# brusher road, Stalybridge - good or bad?



## superhero1234 (Oct 24, 2014)

Im just wondering if anyone could advise me what's Stalybridge like to live in. Ive seen a property I really like, its an ex council property on brushes road. I am aware that there are some new build houses on brushes road..

I am not from the area but I love the countryside view. Ive checked the crime rate and apparently the crime rate is higher than a few of those highest crime town like Levenshulme and gorton which doesnt seem right

Any advise or comment from anyone who knows the area would be much appreciated


----------



## coley (Oct 24, 2014)

superhero1234 said:


> Im just wondering if anyone could advise me what's Stalybridge like to live in. Ive seen a property I really like, its an ex council property on brushes road. I am aware that there are some new build houses on brushes road..
> 
> I am not from the area but I love the countryside view. Ive checked the crime rate and apparently the crime rate is higher than a few of those highest crime town like Levenshulme and gorton which doesnt seem right
> 
> Any advise or comment from anyone who knows the area would be much appreciated



Post this on general, it will be moved but it will catch attention, "here" is a somewhat "remote outpost" of u75, good luck


----------



## farmerbarleymow (Oct 24, 2014)

__Dataset__.
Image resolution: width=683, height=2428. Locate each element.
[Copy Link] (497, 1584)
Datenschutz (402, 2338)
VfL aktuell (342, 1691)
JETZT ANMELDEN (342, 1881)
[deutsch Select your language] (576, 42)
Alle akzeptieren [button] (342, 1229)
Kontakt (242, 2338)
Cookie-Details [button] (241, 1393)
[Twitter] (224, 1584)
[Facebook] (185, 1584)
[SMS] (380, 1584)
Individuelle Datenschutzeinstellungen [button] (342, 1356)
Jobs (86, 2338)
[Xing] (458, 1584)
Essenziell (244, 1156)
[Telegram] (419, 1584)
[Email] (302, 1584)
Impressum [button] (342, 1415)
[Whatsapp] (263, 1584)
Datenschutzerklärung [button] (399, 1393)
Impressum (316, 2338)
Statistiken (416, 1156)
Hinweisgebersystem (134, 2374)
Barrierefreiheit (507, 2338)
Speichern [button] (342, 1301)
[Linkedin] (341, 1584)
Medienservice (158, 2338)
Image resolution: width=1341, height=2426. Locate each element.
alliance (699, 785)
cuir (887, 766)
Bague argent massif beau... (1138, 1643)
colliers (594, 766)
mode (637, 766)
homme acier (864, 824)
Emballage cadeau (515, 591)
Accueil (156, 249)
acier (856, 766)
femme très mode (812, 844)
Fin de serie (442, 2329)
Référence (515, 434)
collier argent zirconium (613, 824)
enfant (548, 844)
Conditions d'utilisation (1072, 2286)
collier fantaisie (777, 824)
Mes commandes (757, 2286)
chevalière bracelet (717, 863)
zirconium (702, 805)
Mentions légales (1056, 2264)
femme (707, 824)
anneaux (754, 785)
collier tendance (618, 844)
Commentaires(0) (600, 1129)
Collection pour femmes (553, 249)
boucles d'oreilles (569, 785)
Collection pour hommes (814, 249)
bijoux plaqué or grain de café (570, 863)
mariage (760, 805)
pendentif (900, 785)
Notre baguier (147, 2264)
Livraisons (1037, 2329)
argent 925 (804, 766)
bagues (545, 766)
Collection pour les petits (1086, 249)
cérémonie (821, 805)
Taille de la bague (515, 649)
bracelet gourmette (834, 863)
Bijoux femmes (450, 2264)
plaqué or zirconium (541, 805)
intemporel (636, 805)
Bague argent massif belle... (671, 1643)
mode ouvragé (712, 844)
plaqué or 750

__Given task 1__.
Give again the part of the Stalybridge thread running from "## superhero1234 (Oct" up to and including "coley (Oct 24, 2014)".
__Given task 2__.
Shorten the paragraph of the Stalybridge thread that begins "I am not from the area" while keeping its main facts.
The lines have no connection to the Stalybridge thread.

__Expected answer 1__.
## superhero1234 (Oct 24, 2014)

Im just wondering if anyone could advise me what's Stalybridge like to live in. Ive seen a property I really like, its an ex council property on brushes road. I am aware that there are some new build houses on brushes road..

I am not from the area but I love the countryside view. Ive checked the crime rate and apparently the crime rate is higher than a few of those highest crime town like Levenshulme and gorton which doesnt seem right

Any advise or comment from anyone who knows the area would be much appreciated


----------



## coley (Oct 24, 2014)

__Expected answer 2__.
The poster isn't local but loves the countryside view, and finds it odd that the crime rate they checked appears higher than in high-crime towns such as Levenshulme and Gorton.